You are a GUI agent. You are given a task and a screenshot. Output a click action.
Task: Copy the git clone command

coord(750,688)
---
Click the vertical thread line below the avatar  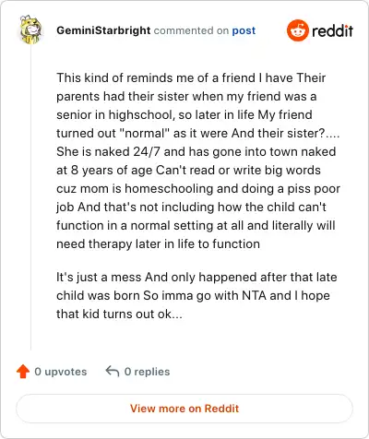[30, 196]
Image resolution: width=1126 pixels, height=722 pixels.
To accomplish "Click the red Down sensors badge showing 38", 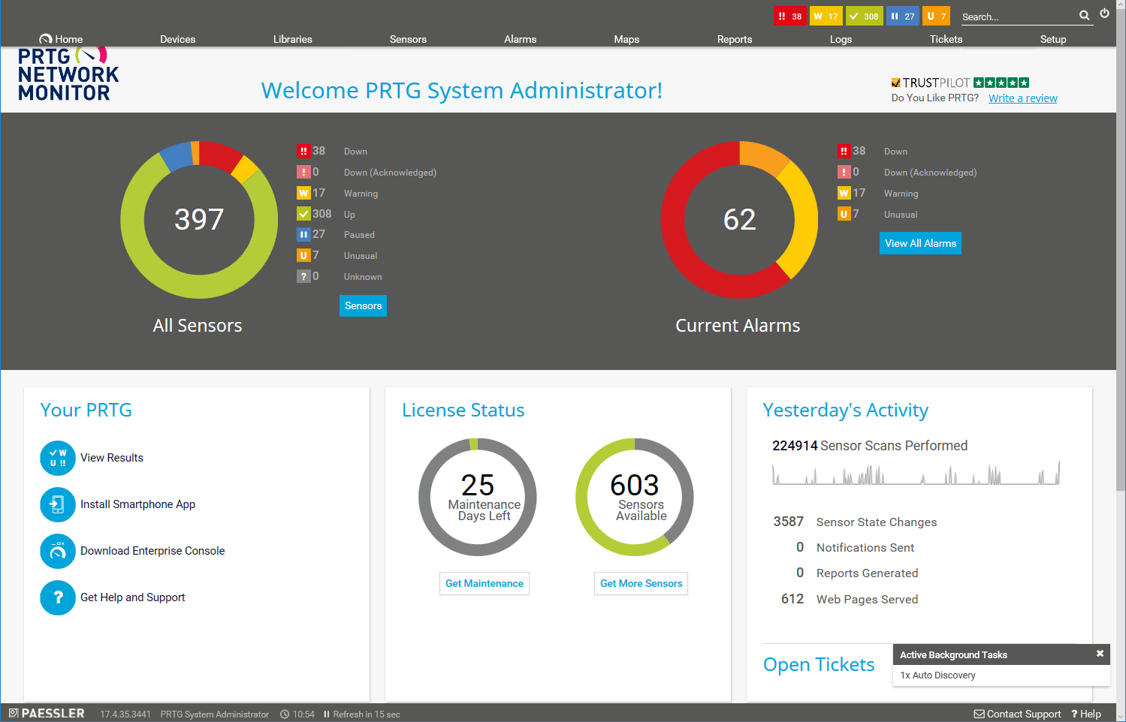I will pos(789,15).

Short problem
Copy out the material without alteration, starting at the line that contains "You are a GUI" and ending at the line that contains "coord(750,688)", with both of those lines included.

Written response
You are a GUI agent. You are given a task and a screenshot. Output a click action.
Task: Copy the git clone command

coord(750,688)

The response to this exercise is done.